**Data shown**

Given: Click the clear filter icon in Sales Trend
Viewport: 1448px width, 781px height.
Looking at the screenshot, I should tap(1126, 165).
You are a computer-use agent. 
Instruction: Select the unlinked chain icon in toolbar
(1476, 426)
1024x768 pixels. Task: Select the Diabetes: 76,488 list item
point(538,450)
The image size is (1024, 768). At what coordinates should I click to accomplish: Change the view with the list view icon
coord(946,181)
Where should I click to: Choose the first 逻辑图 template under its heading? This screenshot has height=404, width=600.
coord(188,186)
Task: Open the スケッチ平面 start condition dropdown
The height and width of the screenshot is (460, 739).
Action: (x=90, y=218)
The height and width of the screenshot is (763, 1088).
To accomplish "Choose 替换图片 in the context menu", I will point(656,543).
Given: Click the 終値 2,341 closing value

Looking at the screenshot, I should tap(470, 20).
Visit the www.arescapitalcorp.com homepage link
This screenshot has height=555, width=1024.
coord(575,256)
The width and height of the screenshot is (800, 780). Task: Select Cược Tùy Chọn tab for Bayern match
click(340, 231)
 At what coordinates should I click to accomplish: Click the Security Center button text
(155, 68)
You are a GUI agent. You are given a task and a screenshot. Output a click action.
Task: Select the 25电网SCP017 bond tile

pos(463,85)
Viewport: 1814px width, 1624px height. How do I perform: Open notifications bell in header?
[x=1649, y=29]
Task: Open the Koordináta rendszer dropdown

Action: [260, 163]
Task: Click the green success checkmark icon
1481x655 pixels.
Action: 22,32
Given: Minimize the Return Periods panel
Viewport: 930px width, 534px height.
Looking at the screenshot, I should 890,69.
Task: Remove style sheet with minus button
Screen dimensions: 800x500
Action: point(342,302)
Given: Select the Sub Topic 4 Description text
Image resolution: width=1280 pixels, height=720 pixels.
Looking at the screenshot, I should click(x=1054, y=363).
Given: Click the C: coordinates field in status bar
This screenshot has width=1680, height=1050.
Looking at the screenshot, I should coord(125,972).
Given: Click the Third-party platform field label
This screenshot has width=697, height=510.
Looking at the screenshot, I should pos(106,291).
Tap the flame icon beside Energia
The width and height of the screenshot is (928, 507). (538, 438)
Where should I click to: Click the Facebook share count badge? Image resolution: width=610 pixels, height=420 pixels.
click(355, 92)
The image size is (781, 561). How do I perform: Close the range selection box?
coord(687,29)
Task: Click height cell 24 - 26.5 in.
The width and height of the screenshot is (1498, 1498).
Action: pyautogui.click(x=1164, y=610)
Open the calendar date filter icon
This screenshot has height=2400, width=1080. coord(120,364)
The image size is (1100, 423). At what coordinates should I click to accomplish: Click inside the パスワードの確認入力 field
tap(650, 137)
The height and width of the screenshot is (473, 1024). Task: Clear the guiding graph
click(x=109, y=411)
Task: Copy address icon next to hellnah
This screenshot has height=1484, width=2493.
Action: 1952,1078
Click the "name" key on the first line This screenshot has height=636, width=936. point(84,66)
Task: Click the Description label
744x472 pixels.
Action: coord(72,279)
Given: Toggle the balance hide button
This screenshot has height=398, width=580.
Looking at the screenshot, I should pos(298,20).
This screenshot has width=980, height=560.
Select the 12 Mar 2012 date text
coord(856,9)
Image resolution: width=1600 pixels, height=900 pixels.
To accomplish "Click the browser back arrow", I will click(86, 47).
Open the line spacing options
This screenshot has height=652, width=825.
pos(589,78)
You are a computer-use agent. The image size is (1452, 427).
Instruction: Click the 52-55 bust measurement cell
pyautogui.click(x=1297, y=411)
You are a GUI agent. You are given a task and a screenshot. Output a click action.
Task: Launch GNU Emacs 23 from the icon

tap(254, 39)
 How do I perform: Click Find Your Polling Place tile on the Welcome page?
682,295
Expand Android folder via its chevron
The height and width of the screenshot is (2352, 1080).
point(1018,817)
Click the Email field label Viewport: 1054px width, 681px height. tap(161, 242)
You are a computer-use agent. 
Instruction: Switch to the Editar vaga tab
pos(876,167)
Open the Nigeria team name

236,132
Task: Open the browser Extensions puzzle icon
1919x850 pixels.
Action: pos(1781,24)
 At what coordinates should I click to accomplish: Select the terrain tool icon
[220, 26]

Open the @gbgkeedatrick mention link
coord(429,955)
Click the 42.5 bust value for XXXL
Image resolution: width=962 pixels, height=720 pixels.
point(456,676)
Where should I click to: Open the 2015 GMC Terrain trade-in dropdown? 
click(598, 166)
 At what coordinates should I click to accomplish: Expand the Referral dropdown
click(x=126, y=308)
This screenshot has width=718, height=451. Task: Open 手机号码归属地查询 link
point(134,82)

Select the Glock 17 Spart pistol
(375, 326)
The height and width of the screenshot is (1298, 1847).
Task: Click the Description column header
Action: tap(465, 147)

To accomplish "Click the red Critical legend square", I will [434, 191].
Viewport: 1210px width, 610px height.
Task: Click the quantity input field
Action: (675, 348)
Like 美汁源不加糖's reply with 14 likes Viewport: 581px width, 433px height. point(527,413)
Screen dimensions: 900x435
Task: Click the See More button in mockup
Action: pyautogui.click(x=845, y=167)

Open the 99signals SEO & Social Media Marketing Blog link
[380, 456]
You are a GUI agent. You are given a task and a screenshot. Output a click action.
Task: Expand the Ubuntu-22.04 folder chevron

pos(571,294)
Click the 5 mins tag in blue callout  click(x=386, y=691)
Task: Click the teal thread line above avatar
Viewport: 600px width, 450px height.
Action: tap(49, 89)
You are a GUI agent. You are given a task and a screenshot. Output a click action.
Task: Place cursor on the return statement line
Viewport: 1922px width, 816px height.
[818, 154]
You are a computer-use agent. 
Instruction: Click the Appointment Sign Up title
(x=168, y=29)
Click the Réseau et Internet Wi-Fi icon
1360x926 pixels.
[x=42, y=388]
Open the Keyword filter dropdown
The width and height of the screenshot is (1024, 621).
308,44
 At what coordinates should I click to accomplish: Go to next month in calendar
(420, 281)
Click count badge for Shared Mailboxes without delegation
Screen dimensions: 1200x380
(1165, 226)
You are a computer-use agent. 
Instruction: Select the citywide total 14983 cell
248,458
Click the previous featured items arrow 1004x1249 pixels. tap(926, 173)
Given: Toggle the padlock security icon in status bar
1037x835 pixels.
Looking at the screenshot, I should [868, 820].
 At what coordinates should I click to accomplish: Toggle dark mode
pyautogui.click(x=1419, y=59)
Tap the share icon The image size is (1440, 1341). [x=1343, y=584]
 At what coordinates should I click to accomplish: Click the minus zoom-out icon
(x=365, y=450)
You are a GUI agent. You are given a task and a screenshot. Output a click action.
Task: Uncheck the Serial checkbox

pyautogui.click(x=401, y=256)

**Exercise objective**
One inclusive range is required: first line of the data through the line containing "Task: Open the スケッチ平面". Set it down exactly and output nothing else.

**Exercise response**
Given: Click the clear filter icon in Sales Trend
Viewport: 1448px width, 781px height.
Looking at the screenshot, I should tap(1126, 165).
You are a computer-use agent. 
Instruction: Select the unlinked chain icon in toolbar
(1476, 426)
1024x768 pixels. Task: Select the Diabetes: 76,488 list item
point(538,450)
The image size is (1024, 768). At what coordinates should I click to accomplish: Change the view with the list view icon
coord(946,181)
Where should I click to: Choose the first 逻辑图 template under its heading? This screenshot has height=404, width=600.
coord(188,186)
Task: Open the スケッチ平面 start condition dropdown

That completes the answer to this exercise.